Reg comments
2

Hadoop spinner Cloudera lights Spark on MapReduce retirement

Big Data pioneer succumbs to mounting pressure from the crowd

Sparks, image via Shutterstock

Cloudera, one of the Big Data pioneers founded on Hadoop – the open-source implementation of Google’s MapReduce – is replacing... MapReduce.

On Wednesday, the firm announced the One Platform Initiative, which will see it substitute MapReduce for the Apache Software Foundation’s Spark, a cluster-computing framework which has attracted big-name support.
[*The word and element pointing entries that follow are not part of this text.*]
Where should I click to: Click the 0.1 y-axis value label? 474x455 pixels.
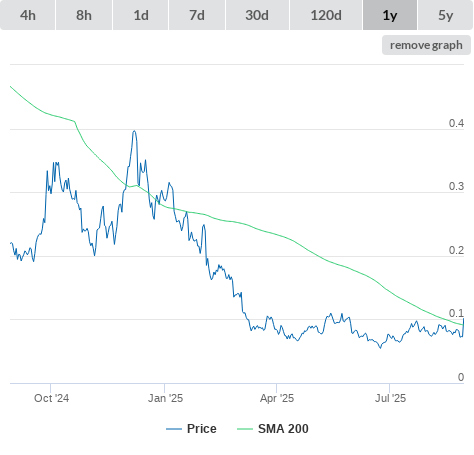pyautogui.click(x=456, y=313)
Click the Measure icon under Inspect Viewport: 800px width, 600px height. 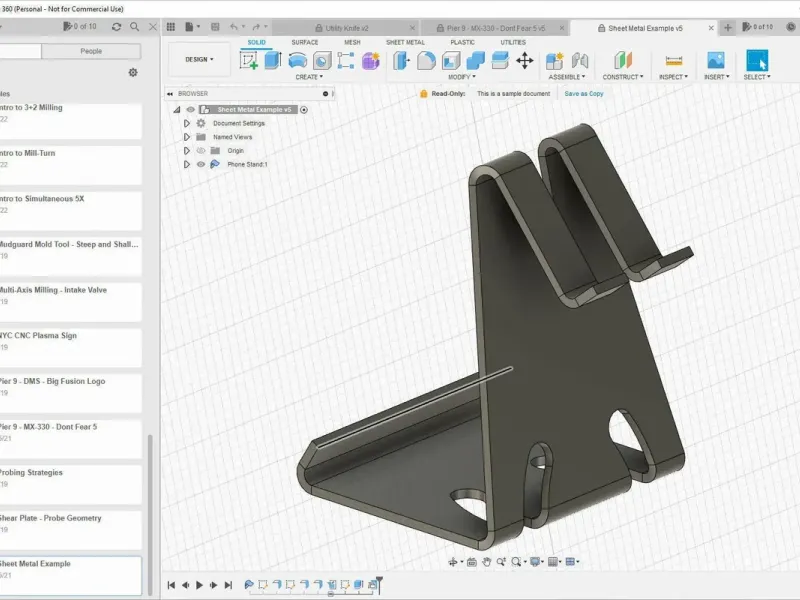click(673, 61)
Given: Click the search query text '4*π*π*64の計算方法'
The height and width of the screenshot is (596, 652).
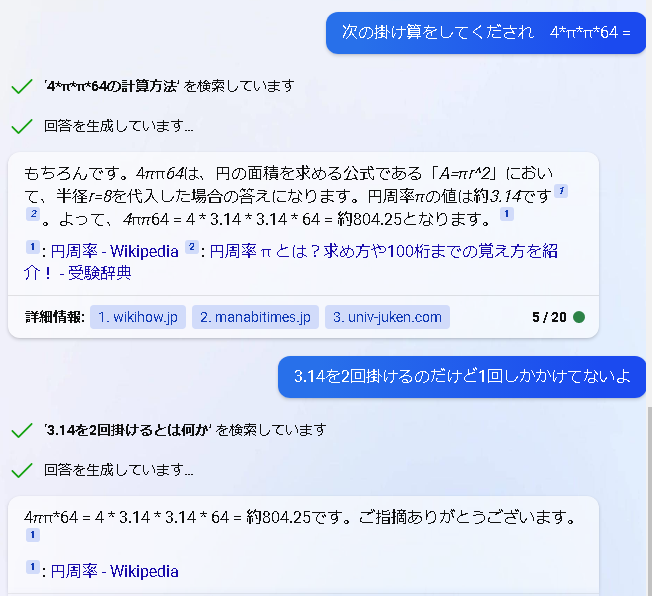Looking at the screenshot, I should (x=111, y=86).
Cloudera said its initiative would let Spark become the successor to Hadoop’s MapReduce framework for general Hadoop data processing. The firm claimed “wide adoption” of Spark among its customers in the last 18 months, with Spark also becoming the most popular open-source project in the Hadoop ecosystem.

Cloudera founder and chief strategy officer Mike Olson said in a statement:

Spark is well on its way to succeeding MapReduce in enabling jobs with hundreds of executors each, running simultaneously on large multi-tenant clusters with tens of thousands of nodes – but there is still some heavy lifting to do.

It's an ambitious goal, but with the community of committers and supporters, and our leadership, we think that's highly achievable.

Cloudera is no recent convert to Spark. The firm – along with IBM, Intel, DataBricks, and MapR – last year announced a collaboration to port the Apache Hive data warehouse to Apache Spark. The One Platform Initiative will tackle security, scale, management and streaming.

Hadoop was actually developed by Cloudera's Doug Cutting, along with Mike Cafarella, as a project at their employer Yahoo! in 2005 and released in 2011. They'd used a paper on MapReduce released by that framework's owner, Google.

Spark was developed by the AMPLab at the University of California, Berkeley, and open-souced under a BSD license in 2010, before being donated to ASF in 2013. It employs Spark SQL, streaming, a machine-learning framework called MLlib and a GraphX distributed graph processing framework.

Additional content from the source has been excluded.